Raul Almeida, da Comissão de Trabalhadores da empresa, explicou que a administração continua a não dar garantias sobre o pagamento de salários em atraso.
Os trabalhadores da Cerâmica Valadares decidiram continuar a bloquear as entradas e saídas da empresa por tempo indeterminado já que ainda não há certezas sobre o pagamento dos salários em atraso.
Numa reunião de três horas realizada esta sexta-feira e que juntou representantes de trabalhadores, da Autoridade das Condições de Trabalho e da empresa, Raul Almeida disse que a administração da cerâmica tinha dado «garantia zero» sobre pagamentos.
«A administração tentou por todos os meios demover-nos de todas as maneiras para nós desbloquearmos os portões e queria, trocando por miúdos, que trabalhássemos de borla», acrescentou este elemento da Comissão de Trabalhadores da empresa.

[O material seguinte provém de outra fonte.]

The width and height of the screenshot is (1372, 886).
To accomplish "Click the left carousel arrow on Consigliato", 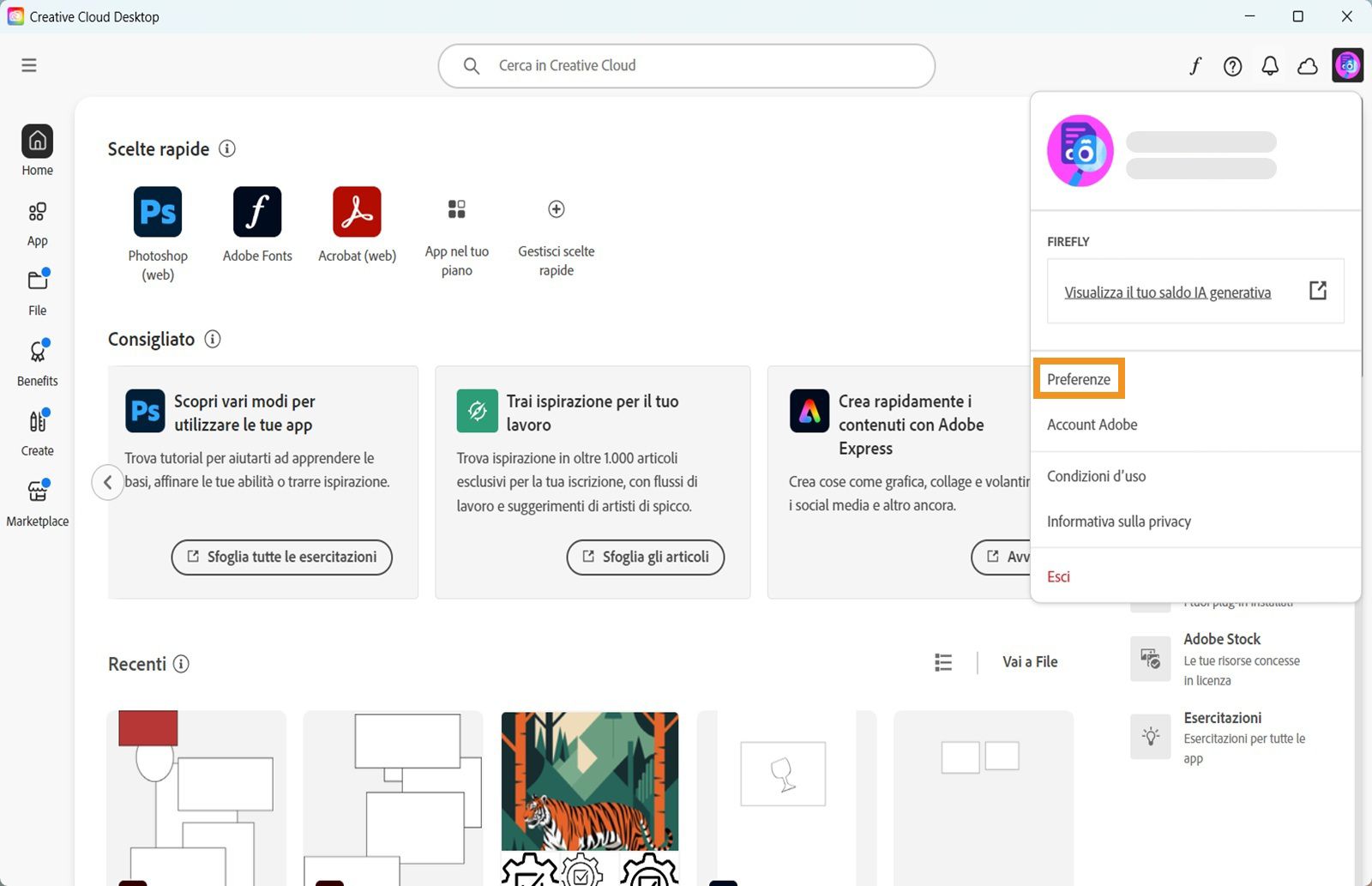I will click(x=108, y=482).
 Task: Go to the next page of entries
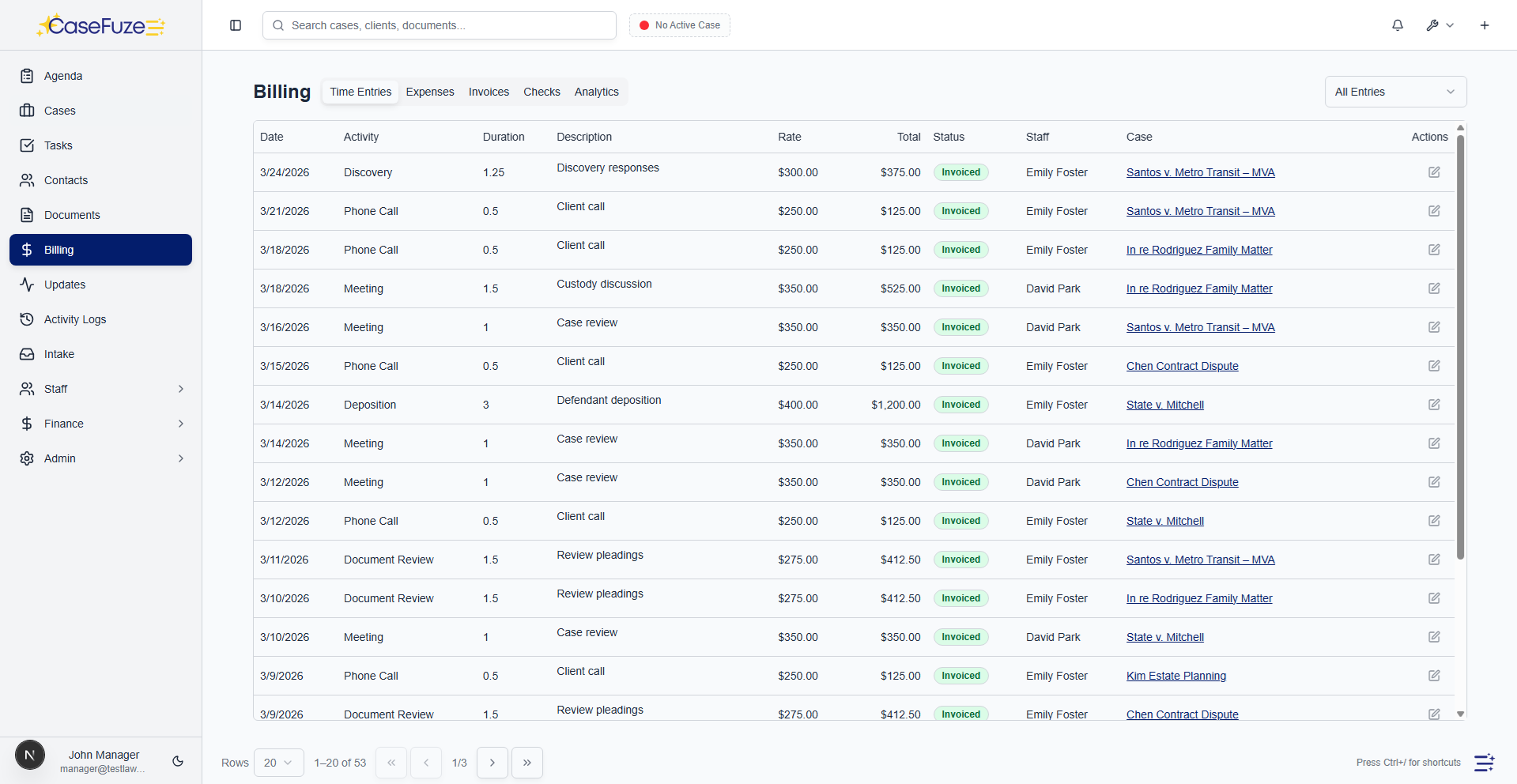(492, 763)
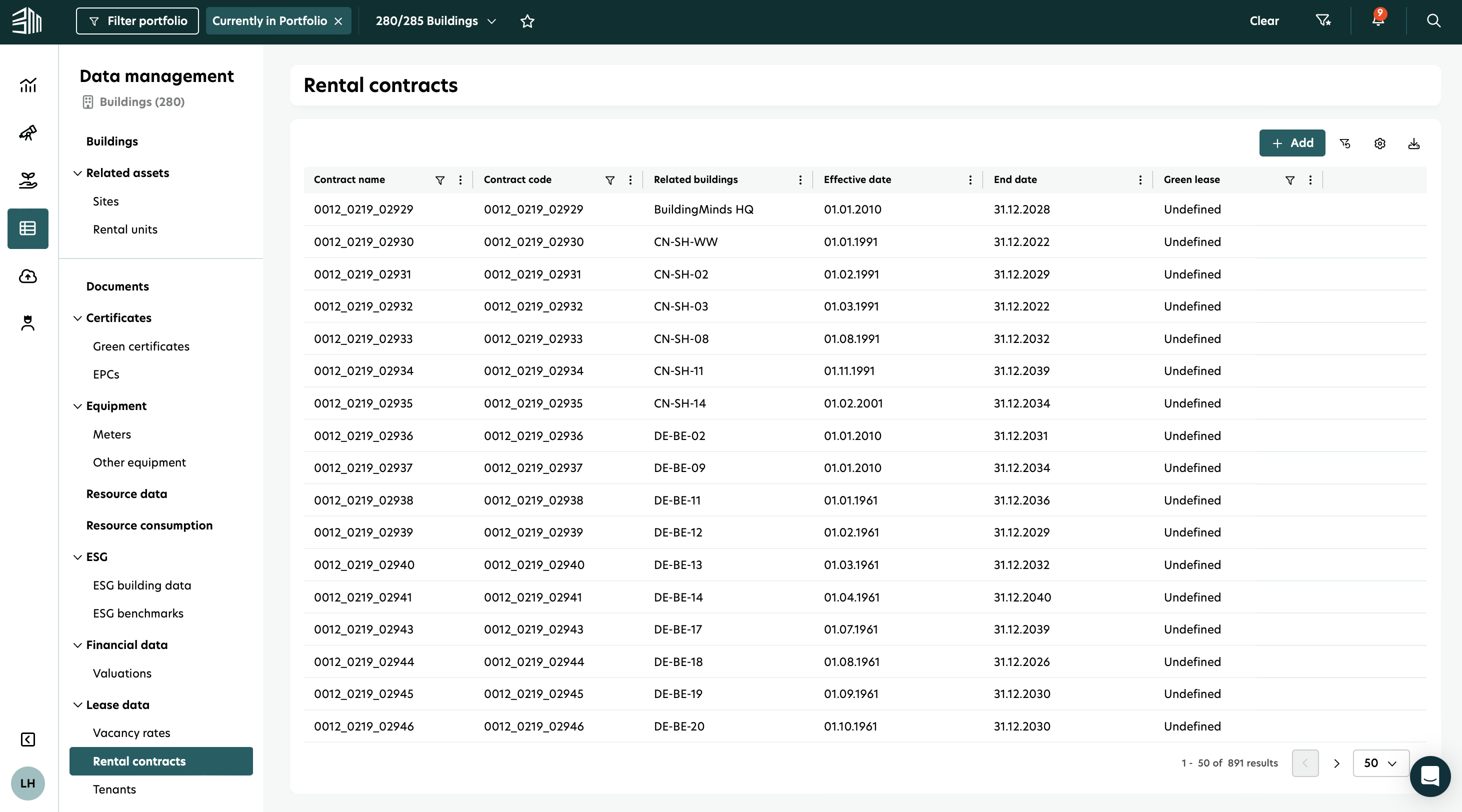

Perante os salários que continuam em atraso, o sindicato que representa estes trabalhadores explicou que, por si, os portões da empresa não se abriam, uma posição que foi apoiada no plenário realizado esta sexta-feira.
«Ou a administração paga o que deve aos trabalhadores e apresenta um investidor concreto ou então os portões mantêm-se fechados», concluiu.